Exercise aim:
Copy the data below word for word, changing nothing.

Extracted information:
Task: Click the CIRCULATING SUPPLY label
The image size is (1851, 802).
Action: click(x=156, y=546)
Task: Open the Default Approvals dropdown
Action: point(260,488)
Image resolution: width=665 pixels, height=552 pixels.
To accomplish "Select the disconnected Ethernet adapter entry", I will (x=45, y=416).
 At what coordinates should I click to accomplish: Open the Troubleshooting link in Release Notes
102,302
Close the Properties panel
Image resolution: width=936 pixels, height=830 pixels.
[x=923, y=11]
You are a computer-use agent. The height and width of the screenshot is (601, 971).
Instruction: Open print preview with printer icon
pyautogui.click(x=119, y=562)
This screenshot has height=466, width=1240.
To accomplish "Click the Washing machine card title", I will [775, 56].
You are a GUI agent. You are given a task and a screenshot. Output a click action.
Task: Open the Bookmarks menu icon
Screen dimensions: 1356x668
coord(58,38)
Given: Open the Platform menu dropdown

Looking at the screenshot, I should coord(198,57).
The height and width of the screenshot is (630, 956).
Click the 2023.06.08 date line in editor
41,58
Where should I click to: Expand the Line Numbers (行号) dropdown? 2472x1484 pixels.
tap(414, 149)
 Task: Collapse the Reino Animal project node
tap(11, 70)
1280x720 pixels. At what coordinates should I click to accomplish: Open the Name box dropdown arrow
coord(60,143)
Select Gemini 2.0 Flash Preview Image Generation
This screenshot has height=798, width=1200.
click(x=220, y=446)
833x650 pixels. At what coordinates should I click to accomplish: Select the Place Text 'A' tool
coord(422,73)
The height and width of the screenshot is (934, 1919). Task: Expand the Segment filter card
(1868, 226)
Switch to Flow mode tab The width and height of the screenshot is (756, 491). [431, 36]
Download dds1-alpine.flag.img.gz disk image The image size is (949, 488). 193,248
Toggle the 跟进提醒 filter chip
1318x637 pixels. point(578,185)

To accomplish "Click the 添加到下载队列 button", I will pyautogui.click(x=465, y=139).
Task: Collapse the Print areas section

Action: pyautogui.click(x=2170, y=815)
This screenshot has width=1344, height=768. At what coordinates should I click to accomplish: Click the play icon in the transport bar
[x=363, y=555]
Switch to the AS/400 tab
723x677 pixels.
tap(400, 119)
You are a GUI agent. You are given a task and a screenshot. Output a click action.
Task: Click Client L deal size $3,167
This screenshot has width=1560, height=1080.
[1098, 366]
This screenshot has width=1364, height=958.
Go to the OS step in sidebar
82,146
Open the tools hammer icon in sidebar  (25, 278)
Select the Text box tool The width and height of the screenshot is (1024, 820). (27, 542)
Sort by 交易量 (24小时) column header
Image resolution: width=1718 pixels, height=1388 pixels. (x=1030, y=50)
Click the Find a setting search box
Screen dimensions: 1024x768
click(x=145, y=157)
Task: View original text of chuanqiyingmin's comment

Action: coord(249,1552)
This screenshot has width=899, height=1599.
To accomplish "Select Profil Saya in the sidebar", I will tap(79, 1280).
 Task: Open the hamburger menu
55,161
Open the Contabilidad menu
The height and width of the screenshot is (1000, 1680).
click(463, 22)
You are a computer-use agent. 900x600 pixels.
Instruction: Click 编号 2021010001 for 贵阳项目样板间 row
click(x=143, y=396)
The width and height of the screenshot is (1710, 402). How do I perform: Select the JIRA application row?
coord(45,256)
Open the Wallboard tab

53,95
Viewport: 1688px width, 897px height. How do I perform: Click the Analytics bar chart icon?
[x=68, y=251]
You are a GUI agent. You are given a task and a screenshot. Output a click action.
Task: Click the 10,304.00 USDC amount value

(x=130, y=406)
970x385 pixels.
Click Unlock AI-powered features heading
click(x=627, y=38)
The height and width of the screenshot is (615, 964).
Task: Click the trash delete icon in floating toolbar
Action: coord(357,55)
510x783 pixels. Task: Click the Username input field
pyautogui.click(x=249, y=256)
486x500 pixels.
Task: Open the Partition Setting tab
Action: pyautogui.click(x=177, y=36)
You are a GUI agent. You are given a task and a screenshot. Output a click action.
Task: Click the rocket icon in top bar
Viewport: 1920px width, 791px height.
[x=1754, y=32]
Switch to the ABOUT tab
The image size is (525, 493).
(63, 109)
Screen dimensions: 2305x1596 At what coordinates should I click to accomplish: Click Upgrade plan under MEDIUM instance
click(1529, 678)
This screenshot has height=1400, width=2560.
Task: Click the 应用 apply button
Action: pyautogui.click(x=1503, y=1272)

Solution to this exercise:
Task: Click the CIRCULATING SUPPLY label
The image size is (1851, 802).
Action: click(x=156, y=546)
Task: Open the Default Approvals dropdown
Action: point(260,488)
Image resolution: width=665 pixels, height=552 pixels.
To accomplish "Select the disconnected Ethernet adapter entry", I will (x=45, y=416).
 At what coordinates should I click to accomplish: Open the Troubleshooting link in Release Notes
102,302
Close the Properties panel
Image resolution: width=936 pixels, height=830 pixels.
[x=923, y=11]
You are a computer-use agent. The height and width of the screenshot is (601, 971).
Instruction: Open print preview with printer icon
pyautogui.click(x=119, y=562)
This screenshot has height=466, width=1240.
To accomplish "Click the Washing machine card title", I will [775, 56].
You are a GUI agent. You are given a task and a screenshot. Output a click action.
Task: Open the Bookmarks menu icon
Screen dimensions: 1356x668
coord(58,38)
Given: Open the Platform menu dropdown

Looking at the screenshot, I should coord(198,57).
The height and width of the screenshot is (630, 956).
Click the 2023.06.08 date line in editor
41,58
Where should I click to: Expand the Line Numbers (行号) dropdown? 2472x1484 pixels.
tap(414, 149)
 Task: Collapse the Reino Animal project node
tap(11, 70)
1280x720 pixels. At what coordinates should I click to accomplish: Open the Name box dropdown arrow
coord(60,143)
Select Gemini 2.0 Flash Preview Image Generation
This screenshot has height=798, width=1200.
click(x=220, y=446)
833x650 pixels. At what coordinates should I click to accomplish: Select the Place Text 'A' tool
coord(422,73)
The height and width of the screenshot is (934, 1919). Task: Expand the Segment filter card
(1868, 226)
Switch to Flow mode tab The width and height of the screenshot is (756, 491). [431, 36]
Download dds1-alpine.flag.img.gz disk image The image size is (949, 488). 193,248
Toggle the 跟进提醒 filter chip
1318x637 pixels. point(578,185)

To accomplish "Click the 添加到下载队列 button", I will pyautogui.click(x=465, y=139).
Task: Collapse the Print areas section

Action: pyautogui.click(x=2170, y=815)
This screenshot has width=1344, height=768. At what coordinates should I click to accomplish: Click the play icon in the transport bar
[x=363, y=555]
Switch to the AS/400 tab
723x677 pixels.
tap(400, 119)
You are a GUI agent. You are given a task and a screenshot. Output a click action.
Task: Click Client L deal size $3,167
This screenshot has width=1560, height=1080.
[1098, 366]
This screenshot has width=1364, height=958.
Go to the OS step in sidebar
82,146
Open the tools hammer icon in sidebar  (25, 278)
Select the Text box tool The width and height of the screenshot is (1024, 820). (27, 542)
Sort by 交易量 (24小时) column header
Image resolution: width=1718 pixels, height=1388 pixels. (x=1030, y=50)
Click the Find a setting search box
Screen dimensions: 1024x768
click(x=145, y=157)
Task: View original text of chuanqiyingmin's comment

Action: coord(249,1552)
This screenshot has width=899, height=1599.
To accomplish "Select Profil Saya in the sidebar", I will tap(79, 1280).
 Task: Open the hamburger menu
55,161
Open the Contabilidad menu
The height and width of the screenshot is (1000, 1680).
click(463, 22)
You are a computer-use agent. 900x600 pixels.
Instruction: Click 编号 2021010001 for 贵阳项目样板间 row
click(x=143, y=396)
The width and height of the screenshot is (1710, 402). How do I perform: Select the JIRA application row?
coord(45,256)
Open the Wallboard tab

53,95
Viewport: 1688px width, 897px height. How do I perform: Click the Analytics bar chart icon?
[x=68, y=251]
You are a GUI agent. You are given a task and a screenshot. Output a click action.
Task: Click the 10,304.00 USDC amount value

(x=130, y=406)
970x385 pixels.
Click Unlock AI-powered features heading
click(x=627, y=38)
The height and width of the screenshot is (615, 964).
Task: Click the trash delete icon in floating toolbar
Action: coord(357,55)
510x783 pixels. Task: Click the Username input field
pyautogui.click(x=249, y=256)
486x500 pixels.
Task: Open the Partition Setting tab
Action: pyautogui.click(x=177, y=36)
You are a GUI agent. You are given a task and a screenshot. Output a click action.
Task: Click the rocket icon in top bar
Viewport: 1920px width, 791px height.
[x=1754, y=32]
Switch to the ABOUT tab
The image size is (525, 493).
(63, 109)
Screen dimensions: 2305x1596 At what coordinates should I click to accomplish: Click Upgrade plan under MEDIUM instance
click(1529, 678)
This screenshot has height=1400, width=2560.
Task: Click the 应用 apply button
Action: pyautogui.click(x=1503, y=1272)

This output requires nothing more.